>>>>

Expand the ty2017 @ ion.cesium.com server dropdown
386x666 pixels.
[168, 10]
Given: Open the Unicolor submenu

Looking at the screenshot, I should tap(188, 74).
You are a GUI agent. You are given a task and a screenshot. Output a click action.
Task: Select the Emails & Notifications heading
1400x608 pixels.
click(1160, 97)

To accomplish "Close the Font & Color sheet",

<<<<
>>>>

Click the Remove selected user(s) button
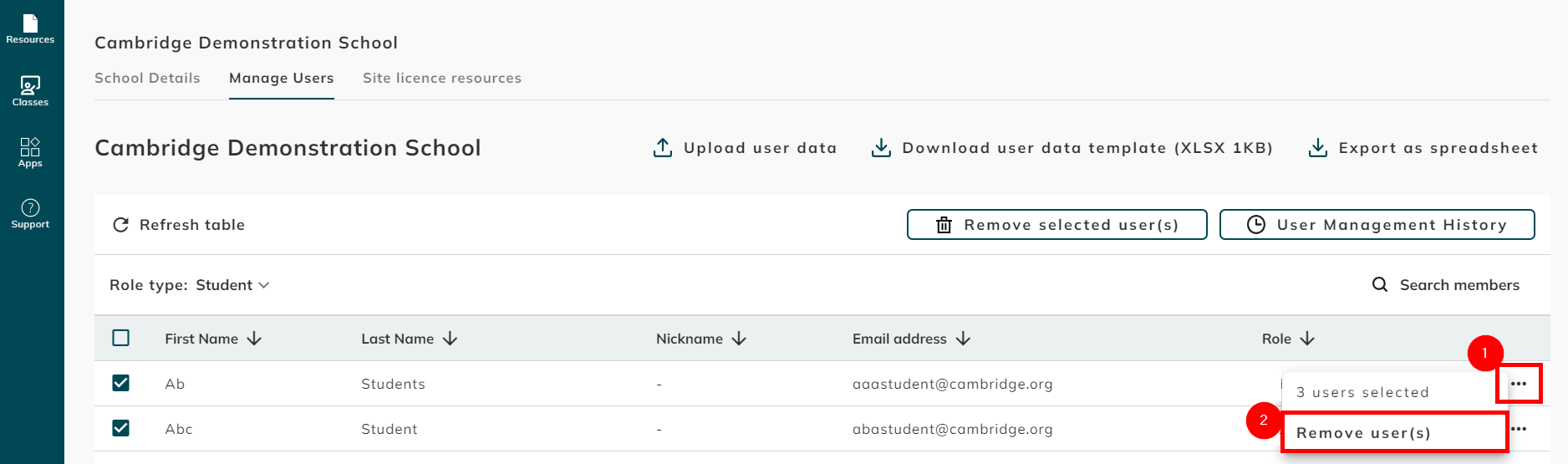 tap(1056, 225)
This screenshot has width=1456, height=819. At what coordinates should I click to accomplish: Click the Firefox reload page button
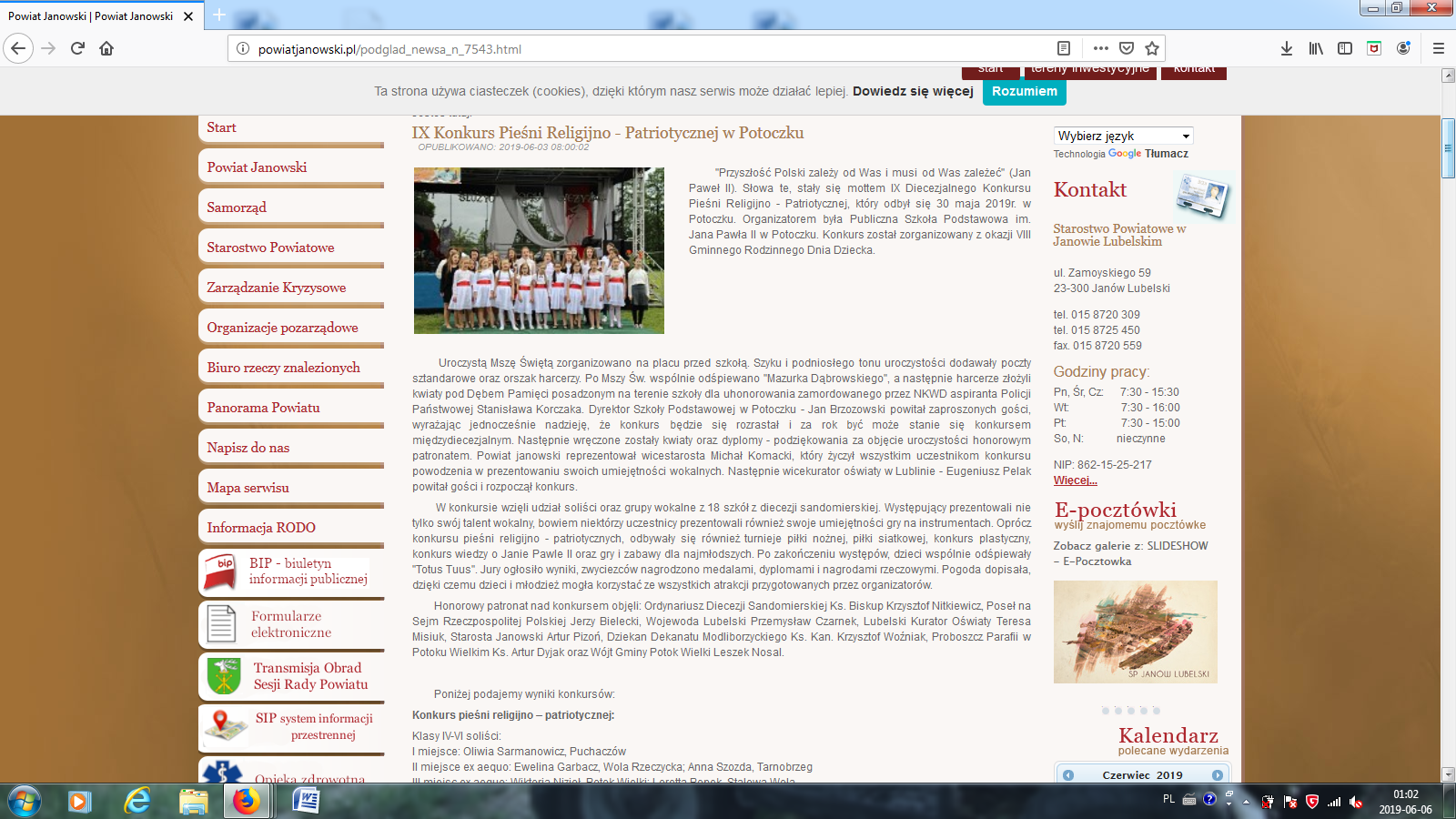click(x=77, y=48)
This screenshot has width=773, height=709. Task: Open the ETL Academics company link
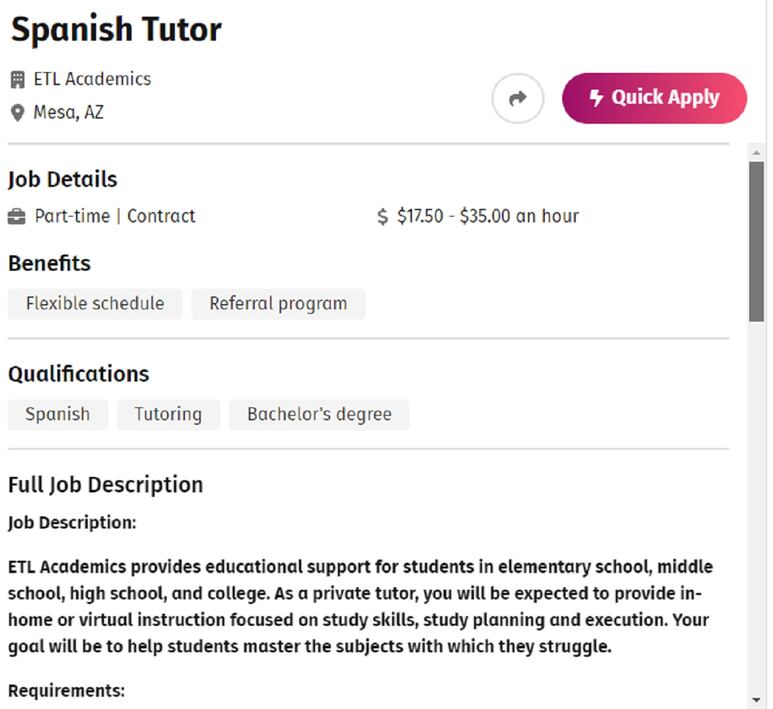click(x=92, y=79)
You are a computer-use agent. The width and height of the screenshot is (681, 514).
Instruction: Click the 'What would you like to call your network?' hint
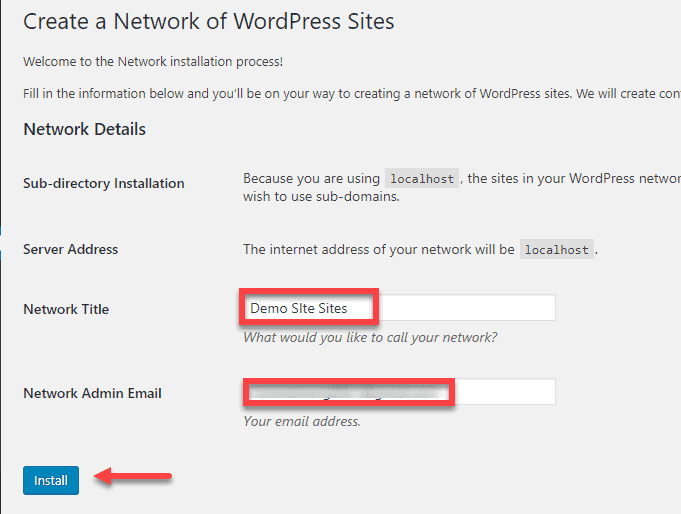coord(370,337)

<<<<

What is required: Each line holding the word "agent" must be copied from the data.

Response to this task:
You are a GUI agent. You are given a task and a screenshot. Output a click action.
You are a computer-use agent. The width and height of the screenshot is (681, 514).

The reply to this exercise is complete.